Karena itu, Netfid berkomitmen melakukan sosialisasi dan pendidikan pemilih. Pihaknya mulai menyiapkan relawan pemantau pemilu untuk memastikan penyelenggaraan pemilu berlangsung langung, umum, bebas, rahasia, jujur, dan adil.
Direktur Pusat Studi Media dan Demokrasi Lembaga Penelitian, Pendidikan dan Penerangan Ekonomi dan Sosial (LP3ES) Wijayanto mengatakan, secara prosedur Pemilu 2024 berlangsung dengan baik, tetapi secara substansi, kelompok yang memenangkan pilpres mulai terlihat. Padahal, hasil pemilu seharusnya tidak diketahui. Situasi ini akhirnya mirip dengan pemilu di masa Orde Baru yang pemenangnya sudah bisa diketahui bahkan sebelum pemungutan suara.
”Secara umum, kelompok yang akan memenangkan pemilu sudah ditebak, yakni bagian dari status quo,” ucapnya.
Di sisi lain, LP3ES melihat pemilu belum diisi pembahasan nasib warga negara. Sekalipun ada suara dari masyarakat yang meminta pemenuhan hak-hak itu, ada kecenderungan suara-suara publik diberangus. Situasi ini menunjukkan adanya kemunduran demokrasi.
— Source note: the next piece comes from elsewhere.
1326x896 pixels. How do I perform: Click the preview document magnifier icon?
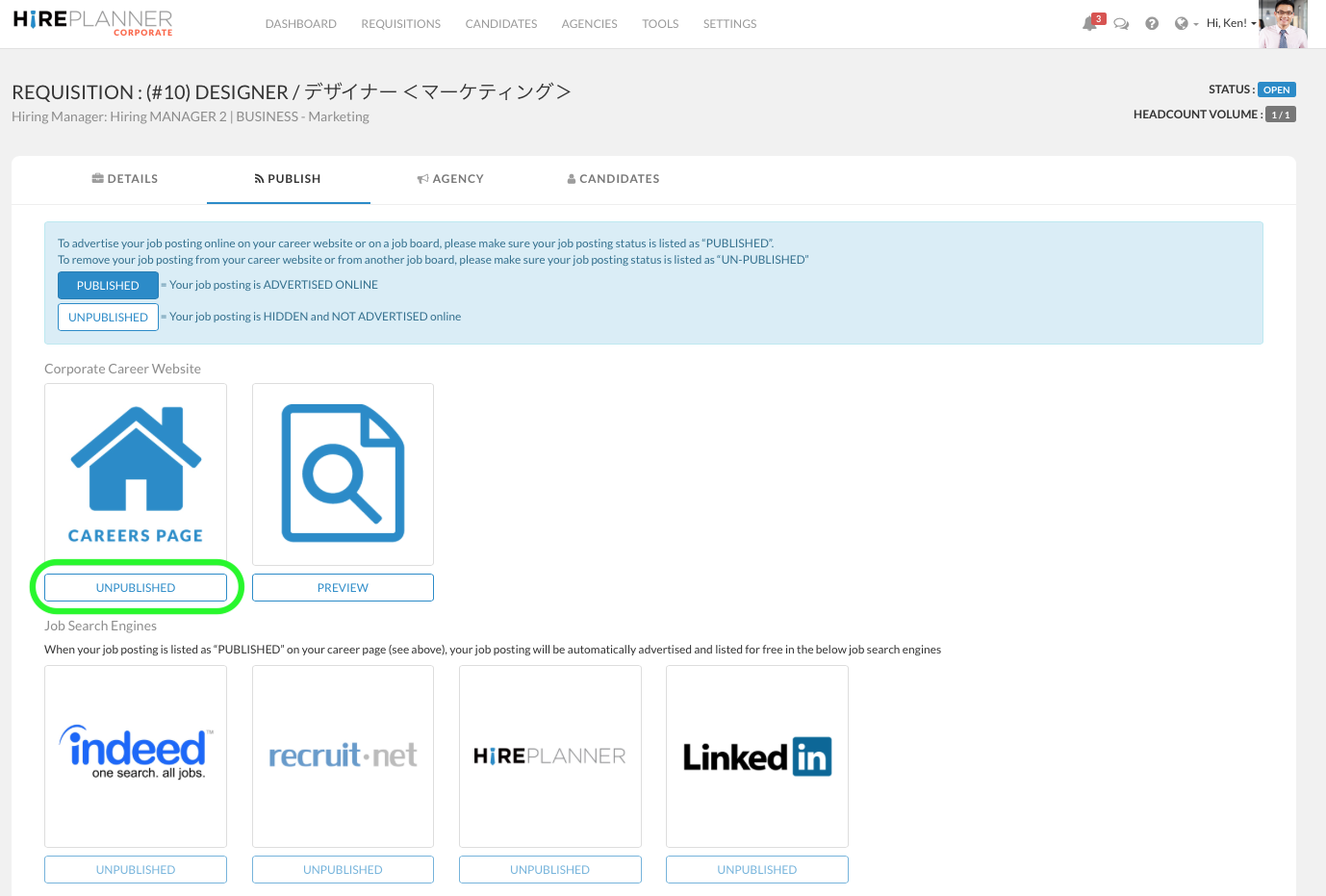pos(343,474)
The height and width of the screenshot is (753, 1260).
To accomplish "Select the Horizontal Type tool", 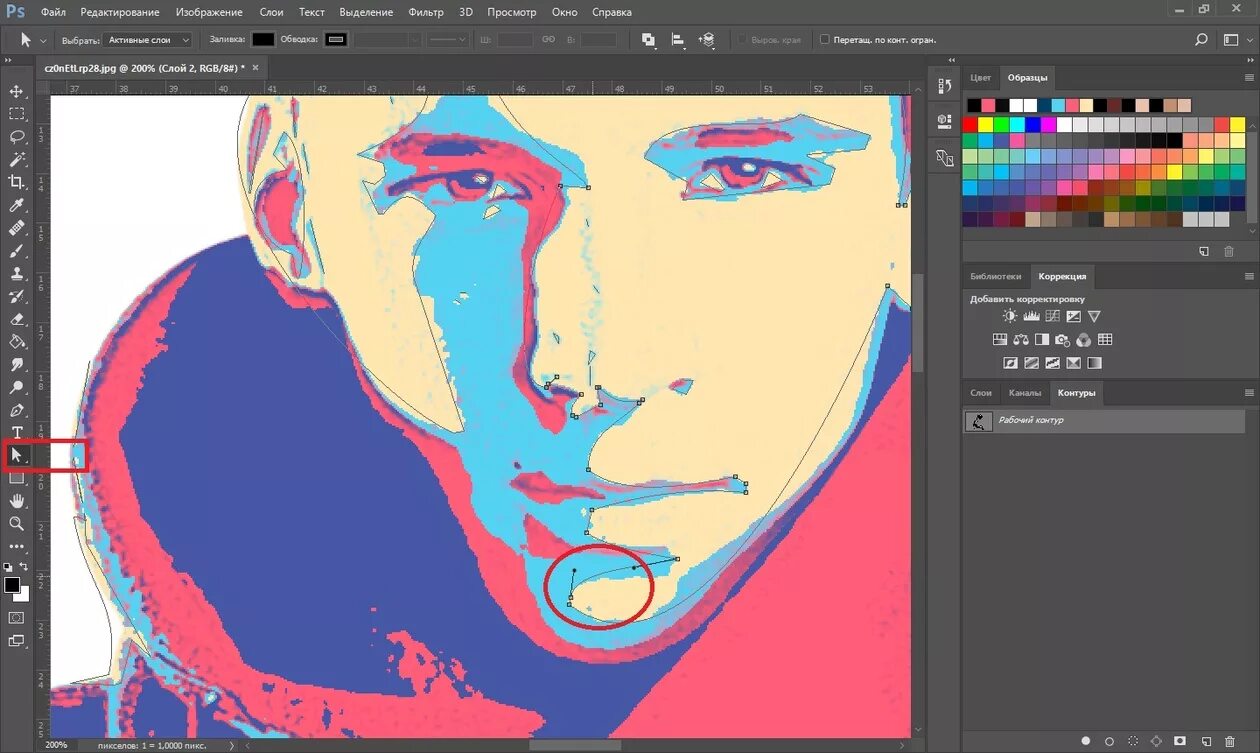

Karena itu, LP3ES terus menyuarakan hal-hal penting warga negara yang belum menjadi perhatian peserta pemilu. Hal ini agar peserta pemilu memiliki komitmen untuk menyelesaikan masalah-masalah yang dirasakan masyarakat. Pihaknya terus melakukan riset untuk menyuarakan kebutuhan tersebut ke negara agar menjadi perhatian pemerintah. ”Kajian yang kami lakukan diberikan kepada pemerintah untuk memengaruhi kebijakan,” ucapnya.